With the pictures omitted, write out the entries that follow exactly as they stand.
==== Material provided ====
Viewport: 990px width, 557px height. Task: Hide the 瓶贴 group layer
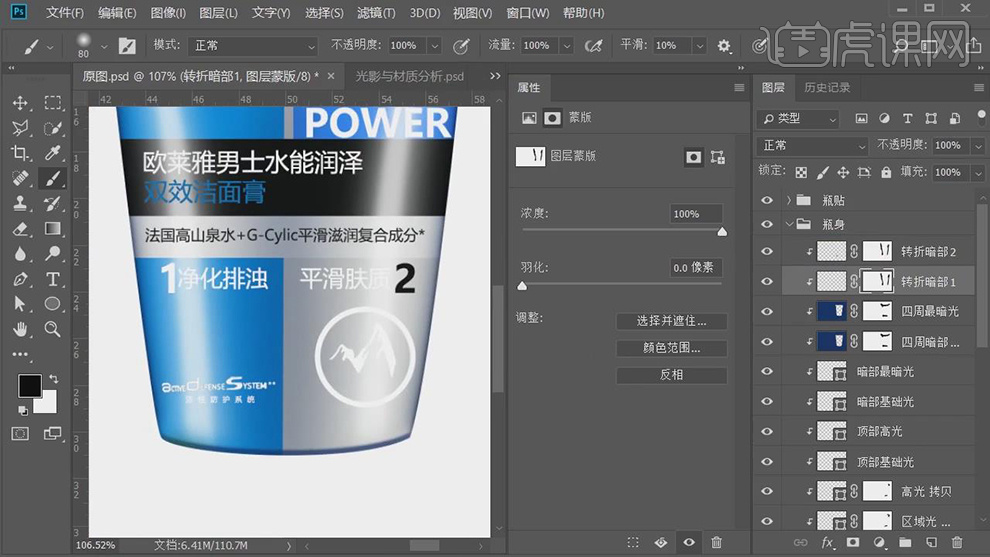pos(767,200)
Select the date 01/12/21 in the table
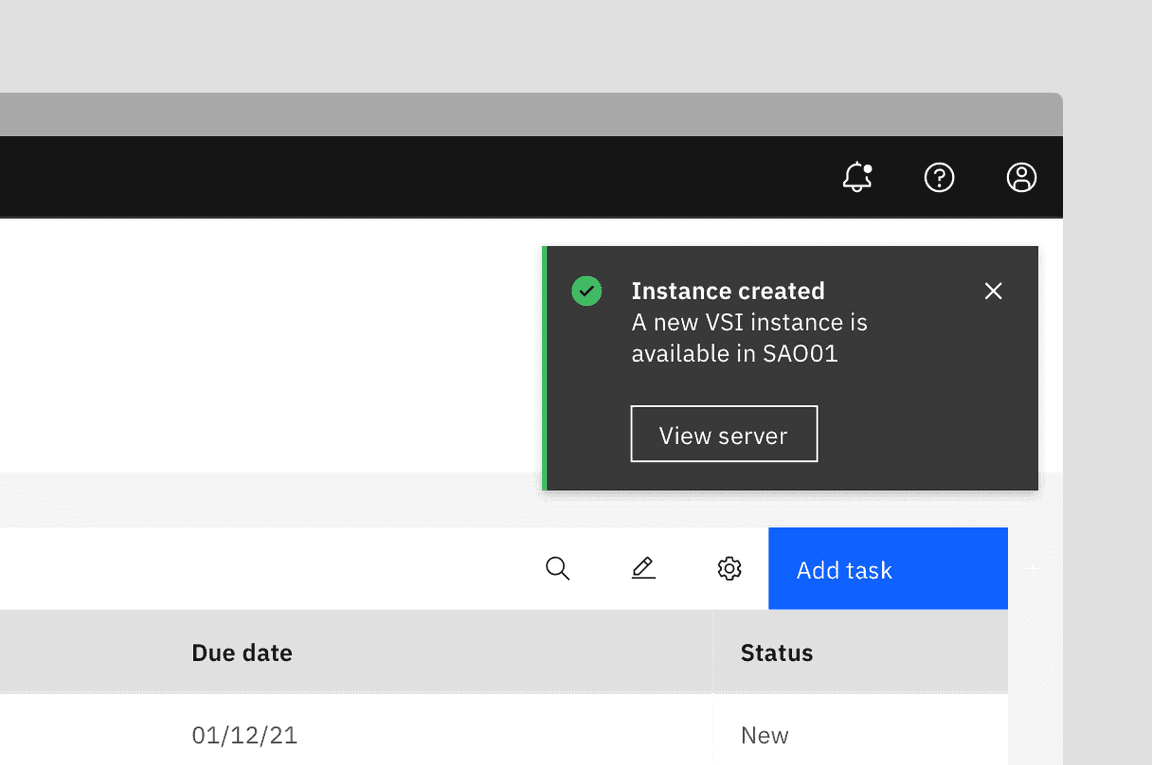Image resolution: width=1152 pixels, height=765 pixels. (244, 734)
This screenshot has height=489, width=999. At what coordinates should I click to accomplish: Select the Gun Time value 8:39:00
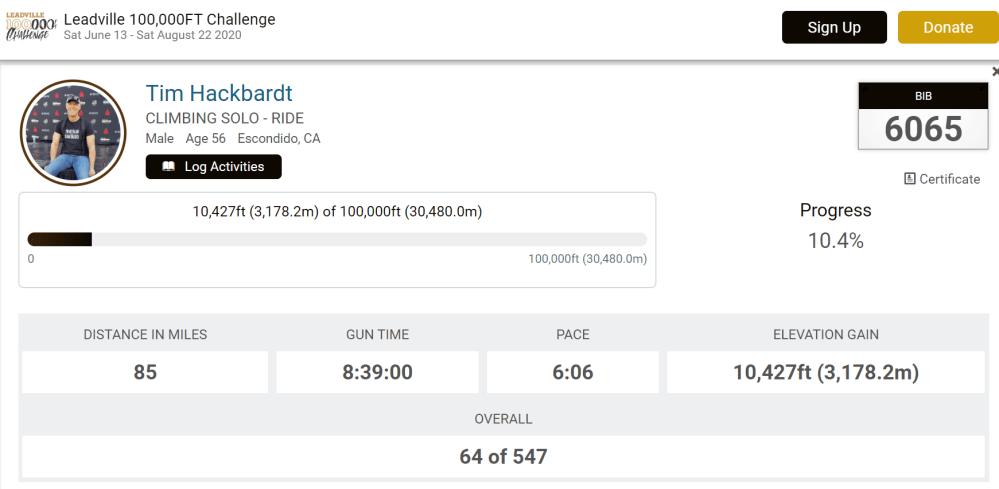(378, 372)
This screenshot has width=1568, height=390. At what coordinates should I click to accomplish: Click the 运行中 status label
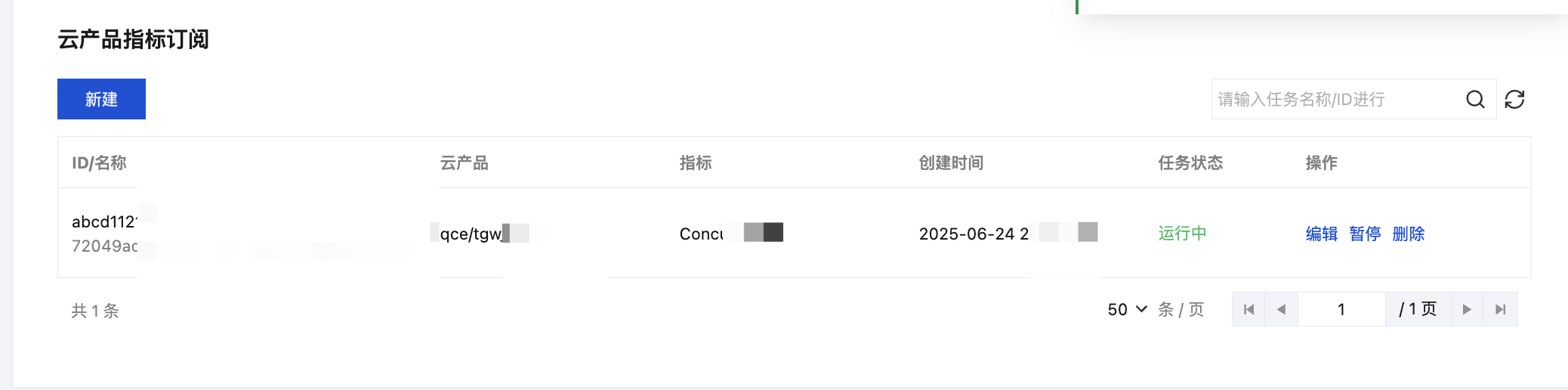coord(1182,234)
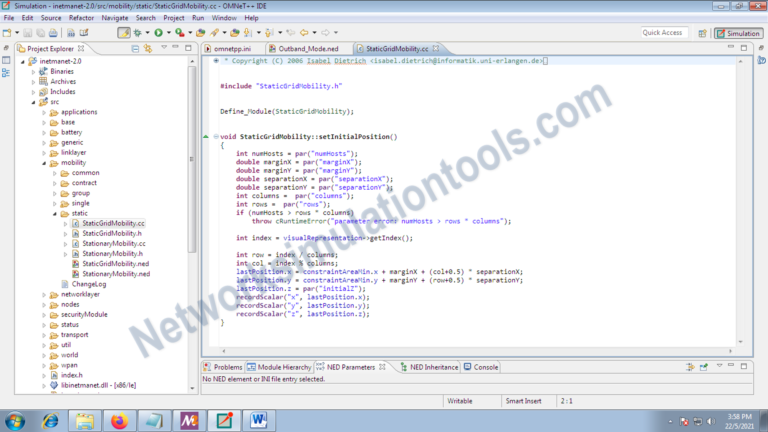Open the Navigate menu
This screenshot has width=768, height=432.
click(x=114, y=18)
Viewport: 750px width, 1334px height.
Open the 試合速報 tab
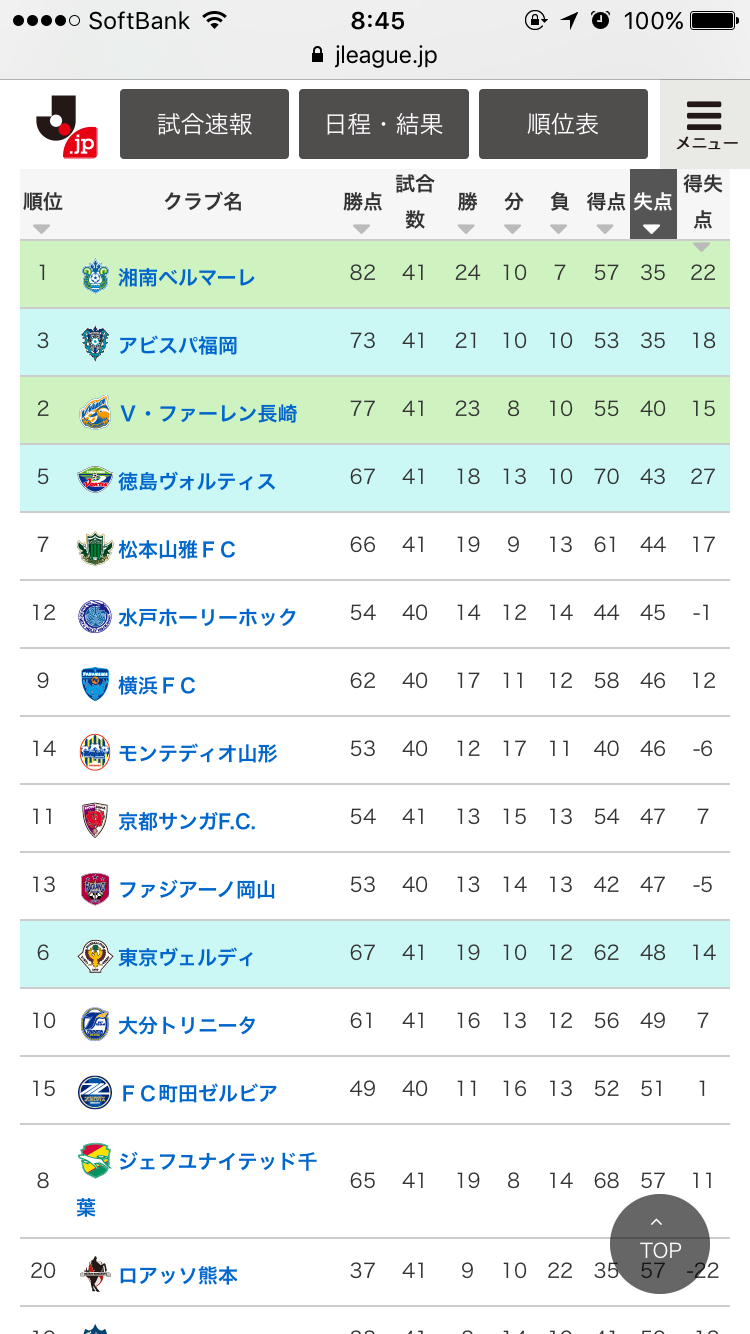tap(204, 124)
====
Answer space.
Viewport: 990px width, 557px height. Task: Hide the 瓶贴 group layer
pos(767,200)
Select the date 01/12/21 in the table
Image resolution: width=1152 pixels, height=765 pixels. (244, 734)
This screenshot has height=489, width=999. At what coordinates should I click to accomplish: Select the Gun Time value 8:39:00
(378, 372)
This screenshot has width=1568, height=390. At what coordinates should I click to accomplish: Click the 运行中 status label
coord(1182,234)
Open the Navigate menu
This screenshot has width=768, height=432.
click(x=114, y=18)
Viewport: 750px width, 1334px height.
Open the 試合速報 tab
tap(204, 124)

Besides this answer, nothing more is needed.